Raqs Media Collective

Raqs Media Collective

India
Raqs Media Collective was formed in 1992 by Jeebesh Bagchi, Monica Narula and Shuddhabrata Sengupta. The word “raqs” in several languages denotes an intensification of awareness and presence attained by whirling, turning, and being in a state of revolution. Raqs take this to mean “kinetic contemplation” and a restless and energetic entanglement with the world, and with time. Raqs enlists devices—such as an early-modern tiger-automata from Southern India, a biscuit from the Paris Commune, or a cup salvaged from an ancient Mediterranean shipwreck—to sniff and taste time. Devices are deployed in order to undertake historical subterfuge and fabulist adventures.
Raqs practices across several media: making installation, sculpture, video, performance, text, lexica, and curation. Their work finds them at the intersection of contemporary art, philosophical speculation and historical inquiry.

Betaal / बे-ताल / Arrhythmic

A work weaving material and augmented realities

Variable size

2022

 

The relationship between what is real, and what is also simultaneously real but in a different, augmented, extra-or-infra-real sense, can be thought of as an off-beat rhythm, a time not exactly synchronous with “normal” time. Let’s just call it “Arrhythmic”.
In many Indic languages, there are spectral, arrhythmic beings who exist between the moments of our time; they are called “betaal”. The Betaal, a figure familiar from popular story cycles in India, is read in this work—in our today—as an entity that moves as an un-life, between time, personae, and consciousness.
The work instigates an encounter with simulations of these presences in an infrastructure-inflected landscape. A landscape of loops, knots, ties, ellipses, and holes—all made of steel wires and metal bars—creates a crisscross configuration suspended in space. It invites attention to gaps and apertures to the sky and ground as possible portals into “another” world. Could this be the gateway to a parallel time, to time running in a different direction, or to another kind of space-time coordinate?

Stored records

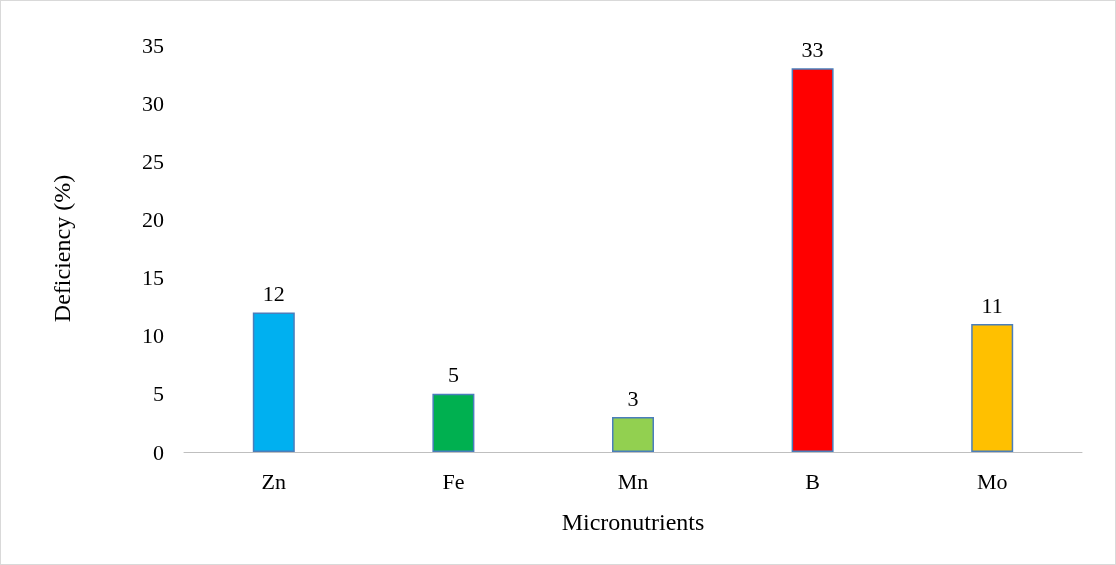  Describe the element at coordinates (992, 305) in the screenshot. I see `data-label: 11` at that location.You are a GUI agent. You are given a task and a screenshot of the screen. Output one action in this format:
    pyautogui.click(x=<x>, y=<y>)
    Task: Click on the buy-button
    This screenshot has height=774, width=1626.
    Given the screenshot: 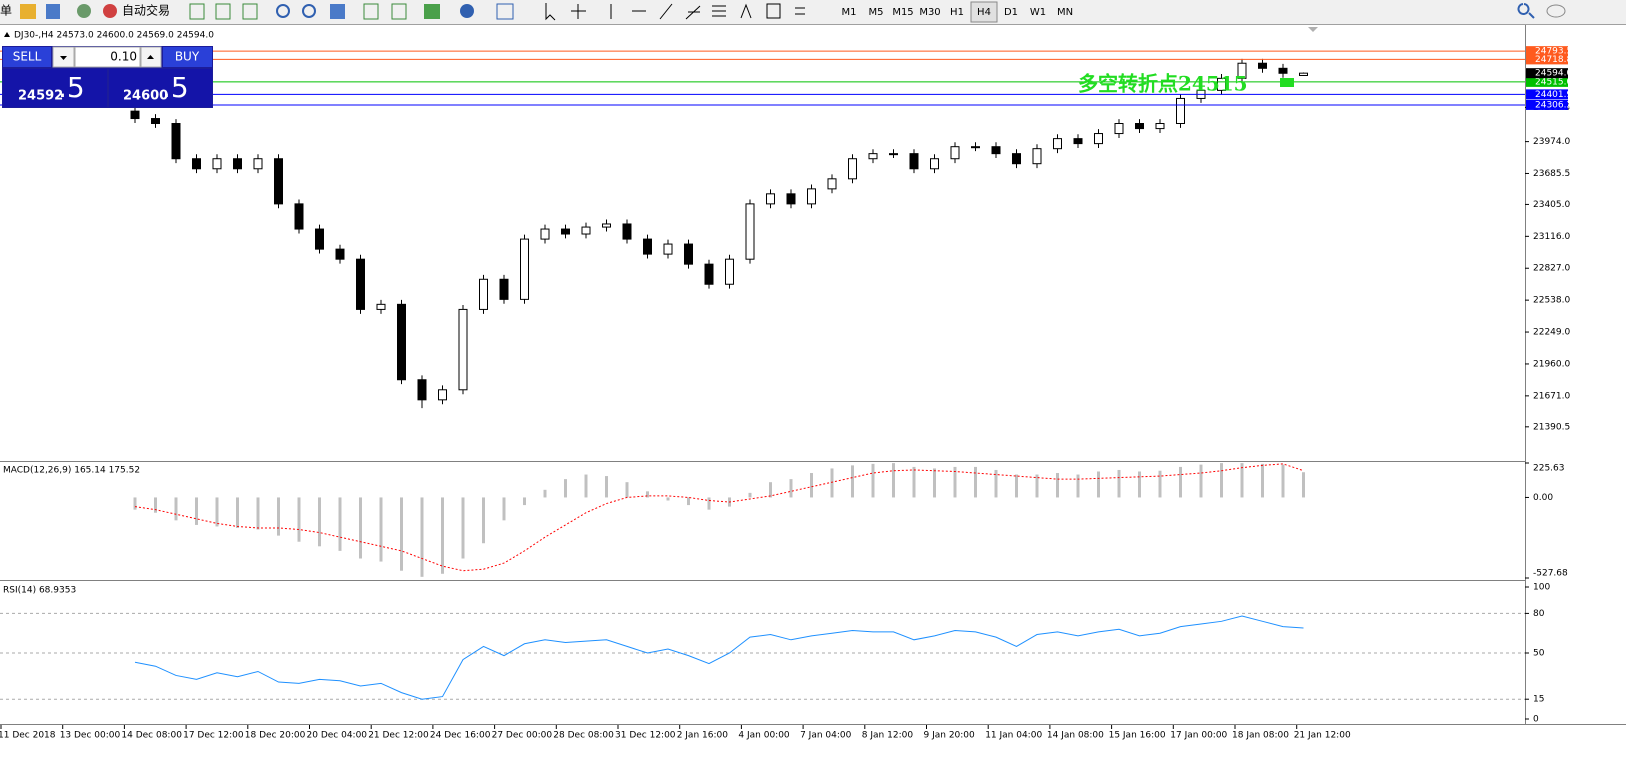 What is the action you would take?
    pyautogui.click(x=188, y=57)
    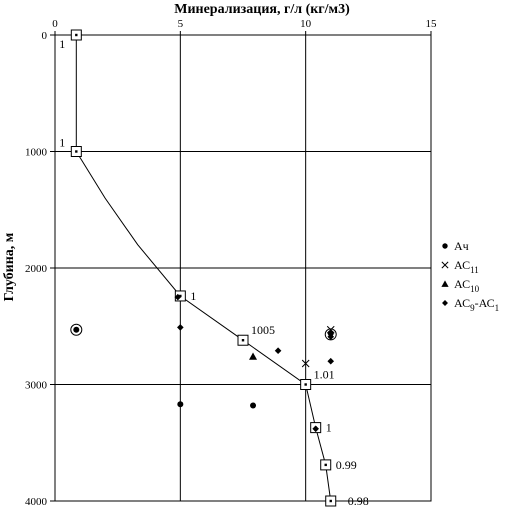 The height and width of the screenshot is (518, 515). I want to click on y-axis-label: Глубина, м, so click(10, 266).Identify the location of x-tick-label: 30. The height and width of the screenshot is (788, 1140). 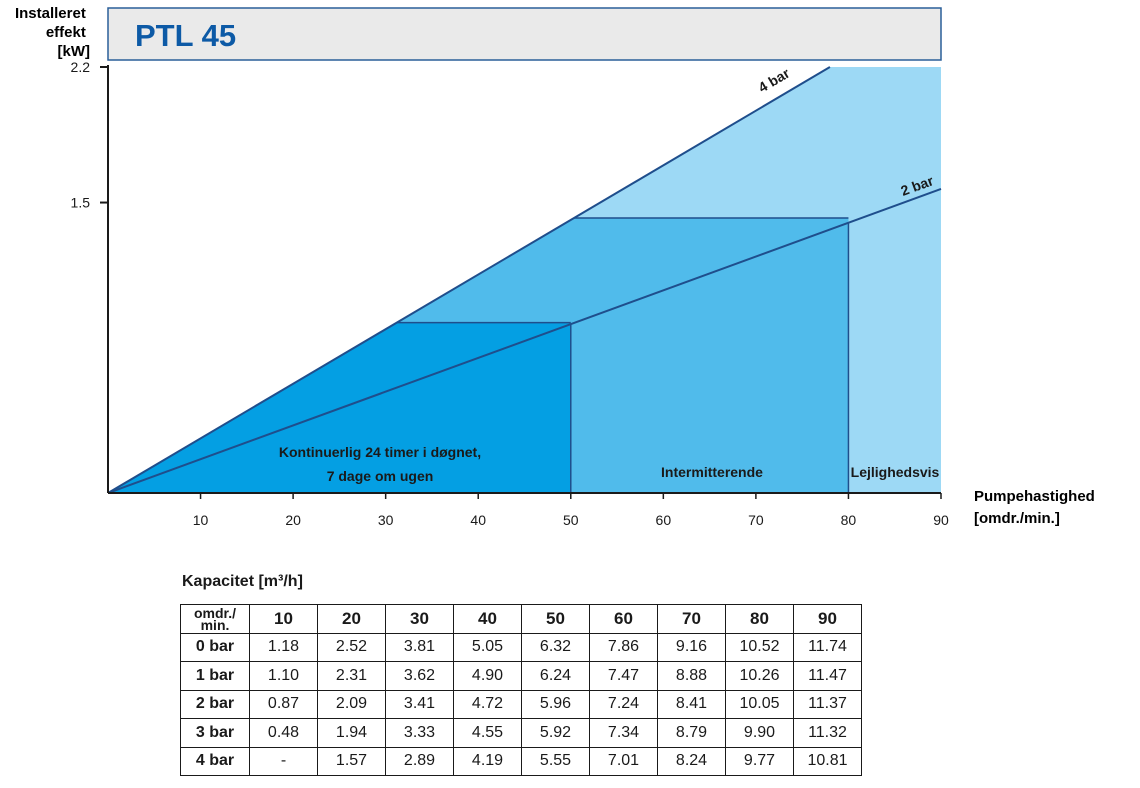
(386, 520).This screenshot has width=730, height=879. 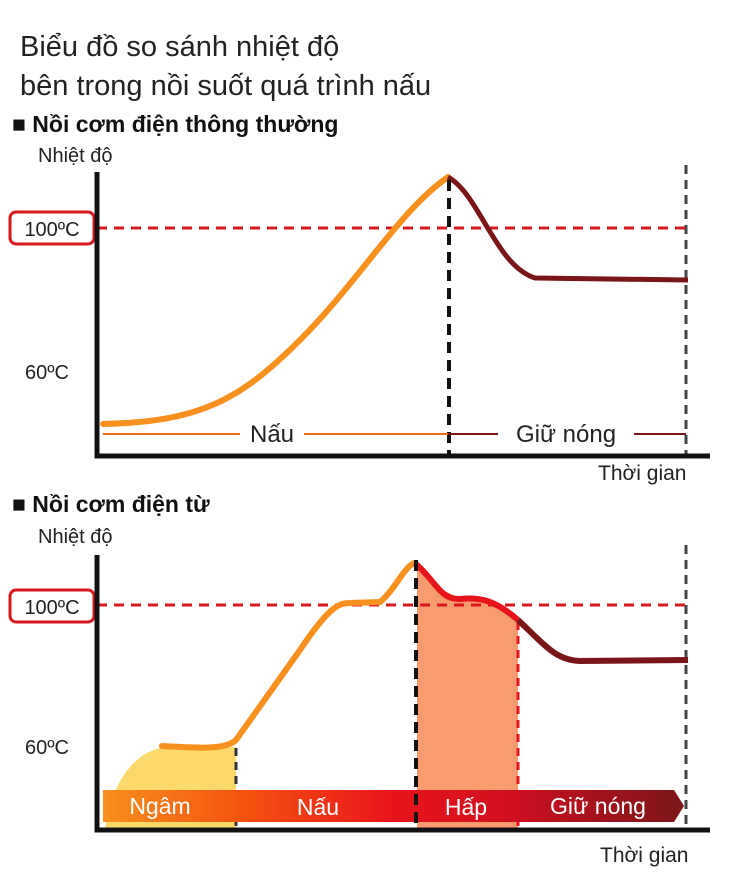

Tasks to carry out:
**1.** From the text on Raqs Media Collective above, pull out the part that opens with the words containing "In many Indic" and closes with "of space-time coordinate?".
**2.** According to the text on Raqs Media Collective, who formed the collective, and in what year?

Exercise results:
**1.**
In many Indic languages, there are spectral, arrhythmic beings who exist between the moments of our time; they are called “betaal”. The Betaal, a figure familiar from popular story cycles in India, is read in this work—in our today—as an entity that moves as an un-life, between time, personae, and consciousness.
The work instigates an encounter with simulations of these presences in an infrastructure-inflected landscape. A landscape of loops, knots, ties, ellipses, and holes—all made of steel wires and metal bars—creates a crisscross configuration suspended in space. It invites attention to gaps and apertures to the sky and ground as possible portals into “another” world. Could this be the gateway to a parallel time, to time running in a different direction, or to another kind of space-time coordinate?

**2.** Jeebesh Bagchi, Monica Narula and Shuddhabrata Sengupta formed it in 1992.